About

Biography

Straight line portrait

Nicolas Lebrun was born in Carpentras (France) in 1985, and is a graduate of the Ecole des Beaux-arts in Montpellier, where he has lived and worked ever since.

From 2009 to 2015, his practice focused on interactive installations, questioning the nature, materiality and sometimes even authorship of the work. These reflections lead him to rethink the place of the aesthetic experience; where does the work/spectator relationship take place?
 

Kallax, how it starts how was going Playtime (close up) - iteration 4

His work is now evolving through series based essentially on the use of a creative protocol. His series are protean, digital/global, physical/local or both, demonstrating the importance of protocol in enabling a program to exist as an autonomous creation accessible to all.

Among these series, certain projects raise questions about human perception of space. How can we convey the illusion of depth on a two-dimensional plane? These series are essentially based on representation techniques, different perspectives and the practice of drawing as a means of researching forms to be experimented with later in a program.

What kind of shapes can give the illusion of a solid or hollow surface?
How can we give these drawings a modular aspect, on which the series will be based (through random variations)?

 

In this exploration, we find recurring shapes: cubes leaning against each other, evocative of Suprematist compositions, wired renderings belonging to a retro aesthetic, and tangles of polygons. In reality, this lexicon of shapes is quite limited, as each project involves reinventing a new way of altering these objects.

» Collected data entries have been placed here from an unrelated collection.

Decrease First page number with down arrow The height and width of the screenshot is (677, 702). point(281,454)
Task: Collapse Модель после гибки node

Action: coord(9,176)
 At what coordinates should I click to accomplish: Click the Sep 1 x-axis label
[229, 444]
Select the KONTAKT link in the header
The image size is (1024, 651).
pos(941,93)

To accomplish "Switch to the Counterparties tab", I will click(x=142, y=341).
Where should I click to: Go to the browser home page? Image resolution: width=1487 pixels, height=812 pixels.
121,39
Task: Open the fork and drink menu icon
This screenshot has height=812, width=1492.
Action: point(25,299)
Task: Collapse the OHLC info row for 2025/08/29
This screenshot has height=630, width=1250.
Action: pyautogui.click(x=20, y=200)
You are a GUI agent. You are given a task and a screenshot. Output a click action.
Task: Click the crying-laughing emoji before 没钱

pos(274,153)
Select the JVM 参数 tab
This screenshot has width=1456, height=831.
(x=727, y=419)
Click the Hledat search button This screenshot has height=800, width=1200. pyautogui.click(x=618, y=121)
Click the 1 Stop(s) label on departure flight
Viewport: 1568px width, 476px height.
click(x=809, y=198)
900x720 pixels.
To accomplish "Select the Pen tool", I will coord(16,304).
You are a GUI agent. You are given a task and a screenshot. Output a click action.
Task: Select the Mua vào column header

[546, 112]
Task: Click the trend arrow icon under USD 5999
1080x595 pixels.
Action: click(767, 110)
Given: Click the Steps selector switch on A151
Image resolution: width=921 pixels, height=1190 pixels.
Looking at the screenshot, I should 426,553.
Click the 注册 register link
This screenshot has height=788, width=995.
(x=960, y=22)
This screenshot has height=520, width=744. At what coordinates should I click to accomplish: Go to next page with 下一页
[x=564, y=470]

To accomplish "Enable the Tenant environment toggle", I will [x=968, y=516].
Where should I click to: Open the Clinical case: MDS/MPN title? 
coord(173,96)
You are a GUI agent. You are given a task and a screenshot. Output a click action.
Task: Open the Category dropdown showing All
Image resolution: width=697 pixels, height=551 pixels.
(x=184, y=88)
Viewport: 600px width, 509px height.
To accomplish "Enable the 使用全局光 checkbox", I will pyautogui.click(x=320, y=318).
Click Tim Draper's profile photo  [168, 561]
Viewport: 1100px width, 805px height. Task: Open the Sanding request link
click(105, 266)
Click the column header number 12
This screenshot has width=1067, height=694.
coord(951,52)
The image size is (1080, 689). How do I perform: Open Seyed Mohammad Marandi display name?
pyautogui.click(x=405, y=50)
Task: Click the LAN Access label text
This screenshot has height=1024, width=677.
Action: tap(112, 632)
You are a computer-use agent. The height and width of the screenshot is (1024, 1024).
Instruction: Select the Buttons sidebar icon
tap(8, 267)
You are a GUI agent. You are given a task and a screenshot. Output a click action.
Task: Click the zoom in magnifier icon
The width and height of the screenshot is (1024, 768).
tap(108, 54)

Each project is thus conceived as a system, with an initial state and a process that modifies this state to stop and freeze the composition. These changes take on an ambivalent aspect: they alter to build or destroy the composition, and sometimes by destroying, they build something new.

 

 

 

 

 
 

 

I have, for about twenty years, produced with great obstinacy systematic works whose line of conduct has been to reduce my arbitrary decisions to a minimum. In order to limit my sensitivity as an ‘Artist’ I have suppressed composition, removed all interest in execution, and rigorously applied simple and obvious systems which can develop, either through actual chance or through the participation of the viewer.

– François Morellet, Du spectateur au spectateur ou l’art de déballer son pique-nique, 1971.